Brief: In the article on turning a PhD into a career, in what subject did Ian Nelson earn his PhD?

Provided text:
How to turn your PhD into a career
Careers expert Sarah Blackford says PhD graduates need to be aware of the huge range of opportunities open to them.
Her new book, Career Planning for Research Bioscientists (Wiley Blackwell) is full of advice aimed at doctoral and postdoctoral researchers looking for a career within or outside of academia.
Based at the Lancaster Environment Centre, Sarah is the Head of Education and Public Affairs at the Society for Experimental Biology and has worked at Lancaster University for over ten years.
She said: “Postdoctoral researchers are highly skilled, highly trained people with huge potential and lots of opportunities but they need to take control of their careers.
“The concept of a job for life has long gone, but researchers have the opportunity to forge a successful career in many occupational fields.”
“Employers are interested in taking on scientists who are not afraid of technology and have associated skills such as problem solving, numeracy, analytical and critical thinking.”
These areas include research in industry, science administration, policy and communications work – or a complete change of direction.
Ian Nelson gained a PhD in Biophysics at Lancaster University and is now a sound engineer, touring the world with bands like The Prodigy and Placebo.
“I do live concerts with international rock bands touring for weeks and even months on end. This may seem glamorous on the surface, but nowadays it is a serious career.”
Ian was in a band while at university and was offered work by a sound engineering company after his PhD.
He said: “I never regret doing my PhD. It gave me a great sense of achievement. A PhD can open a lot of doors to you, not just a postdoctoral position.”
He said that sound engineering requires similar skills to those developed during his postgraduate degree.
“I had been amplifying signals, using recording instruments and employing my knowledge of maths and physics which I translated into sound engineering very easily.”
He has now been appointed as his company’s training co-ordinator, which directly draws on his experience
“You never know what life has in store for you and now that I am teaching, I can draw on the lecturing experience I gained during my PhD and transfer it into this new and exciting role.”
Sarah said Ian’s story shows how personal interests can lead to a new career.
“Personal factors and transferable skills can be as influential, if not more so, than academic knowledge depending on a person’s career ambitions”.

Dataset entries:

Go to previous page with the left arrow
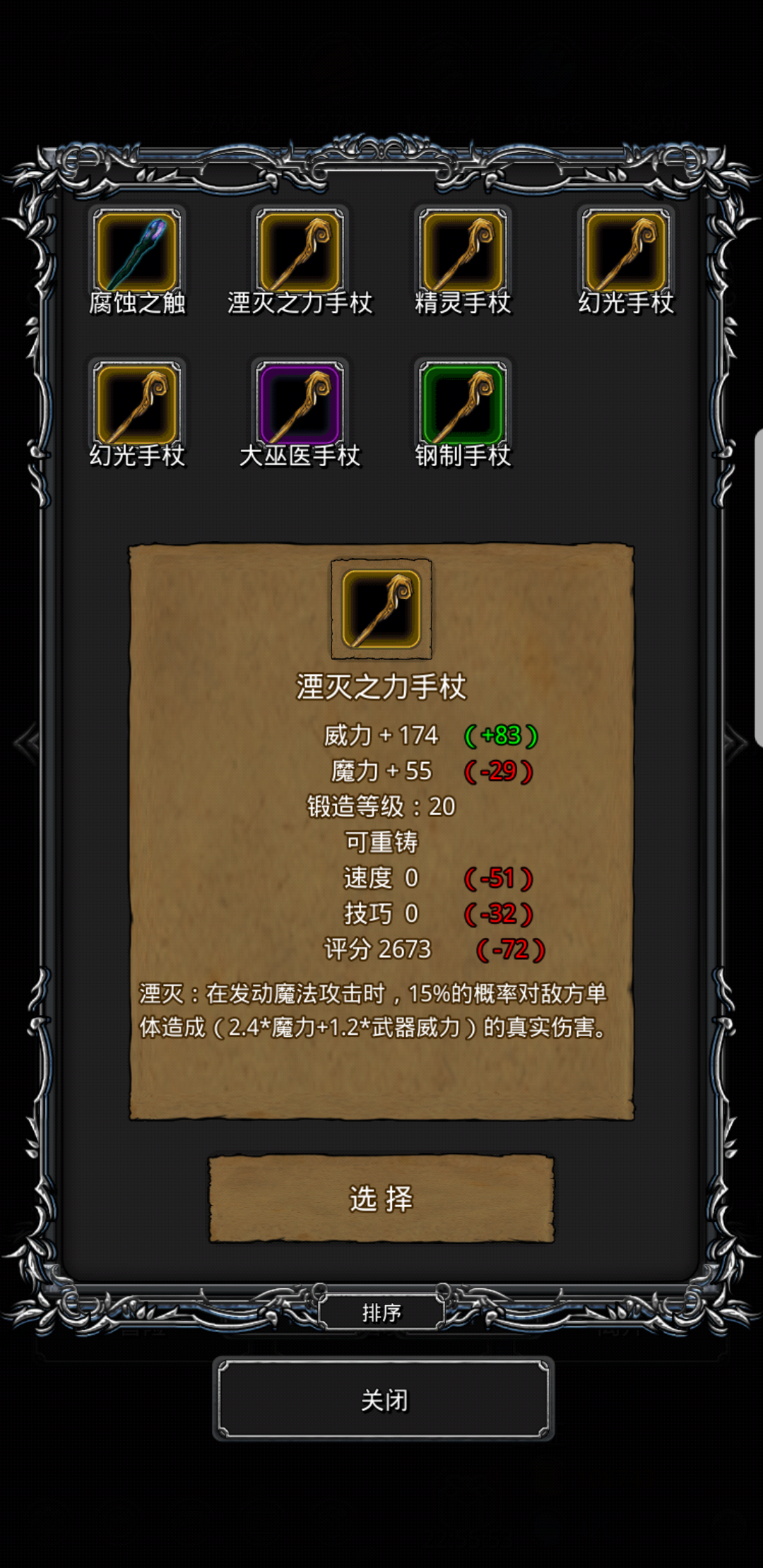Viewport: 763px width, 1568px height. tap(27, 742)
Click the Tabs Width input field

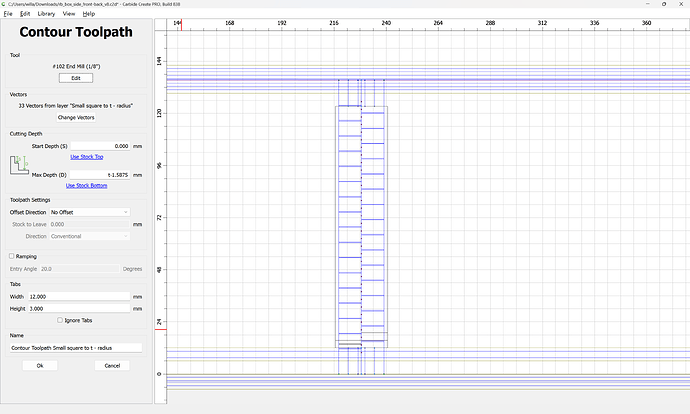pyautogui.click(x=78, y=297)
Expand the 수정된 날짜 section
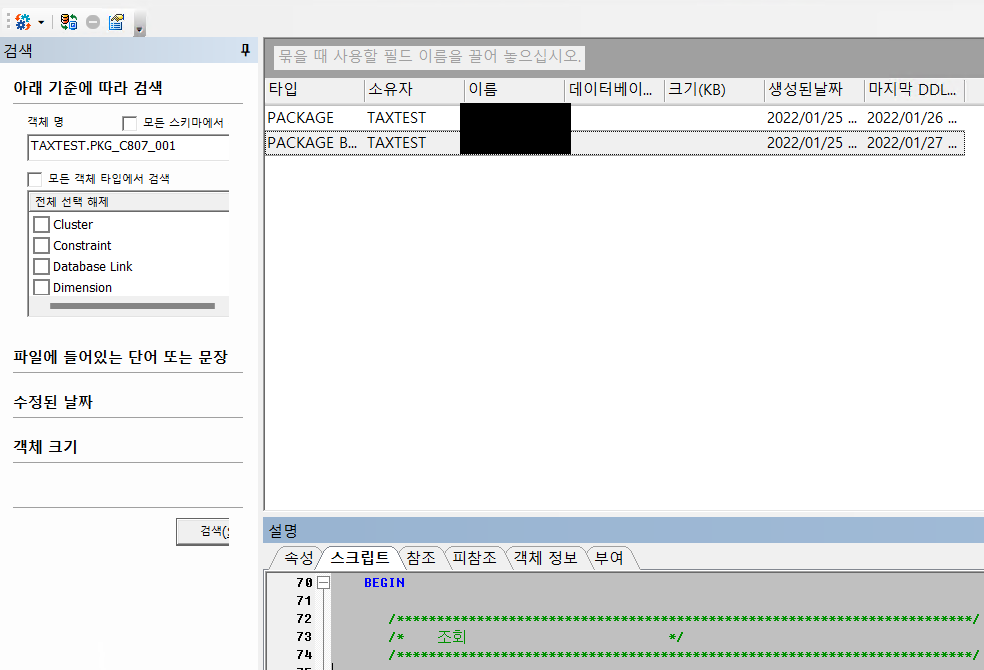Viewport: 984px width, 670px height. pos(58,402)
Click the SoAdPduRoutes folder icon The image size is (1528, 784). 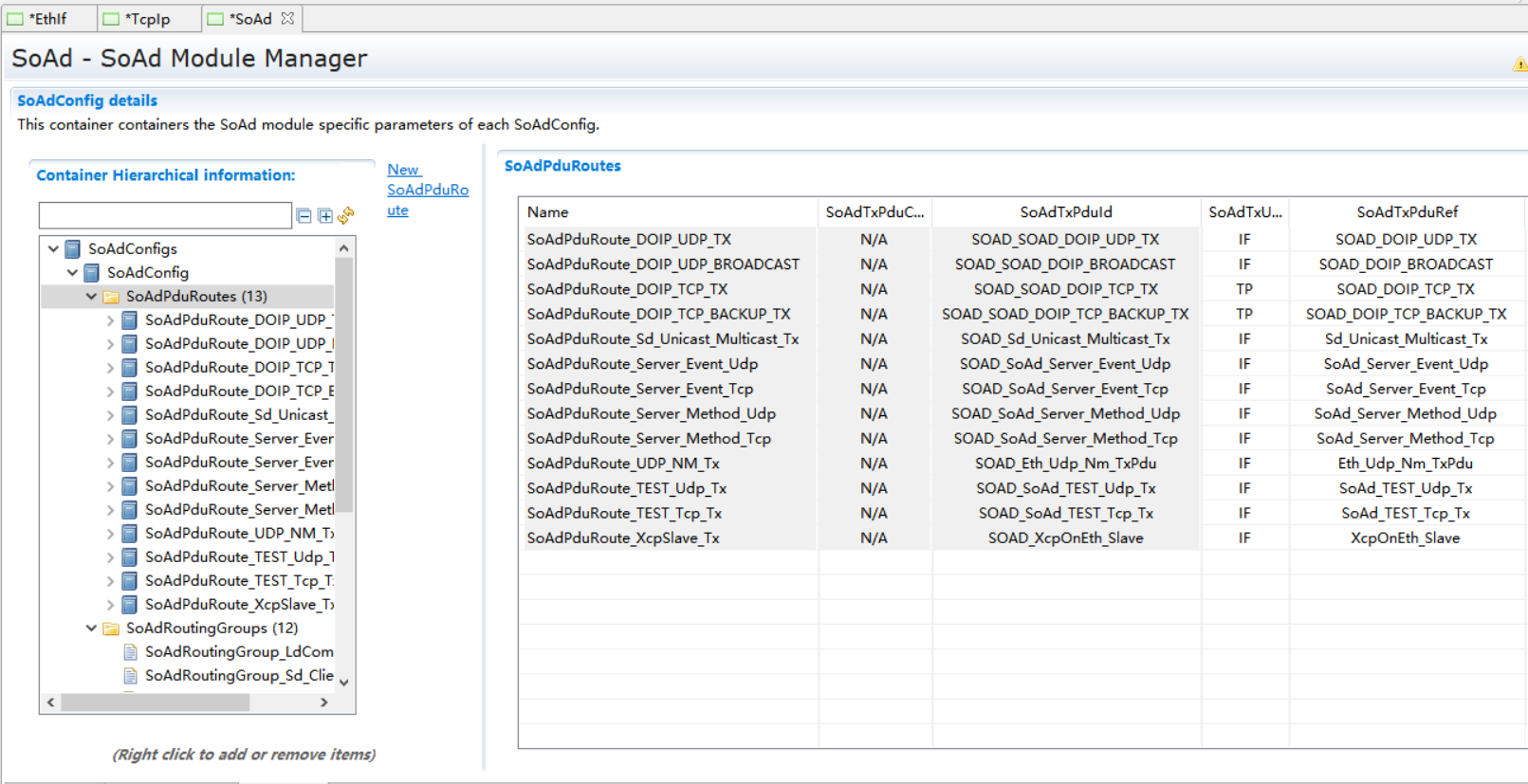(x=111, y=297)

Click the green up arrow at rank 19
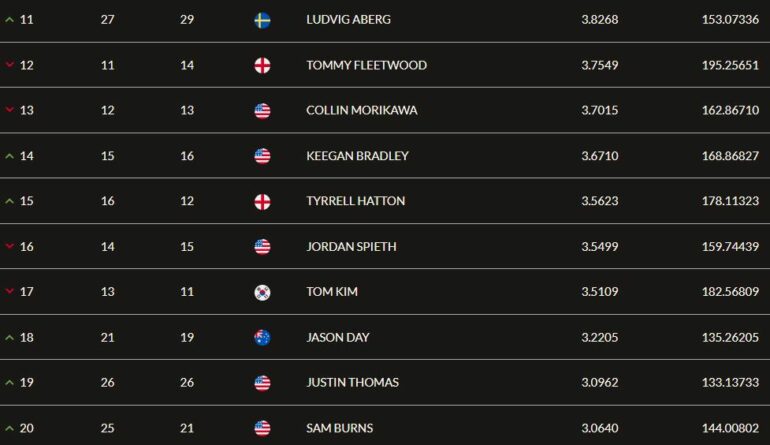pos(9,382)
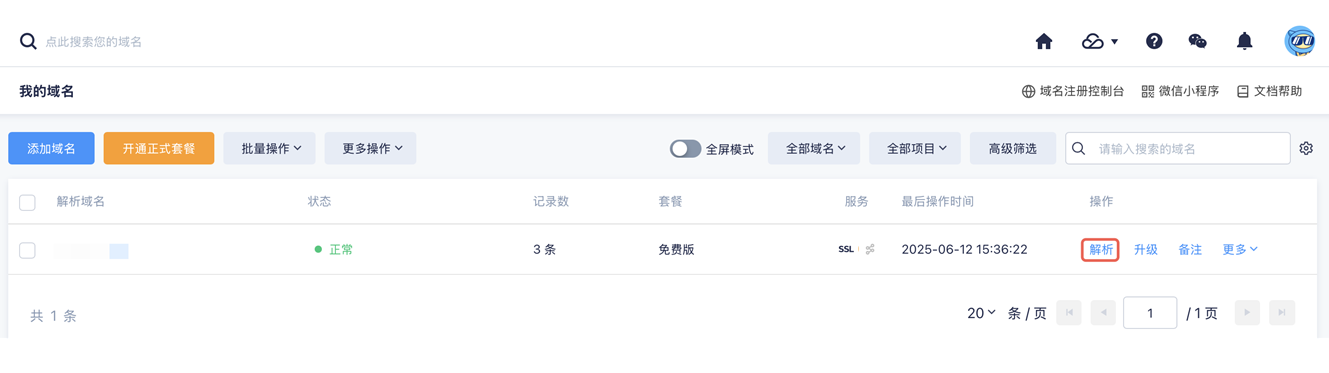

Worked solution: Biophysics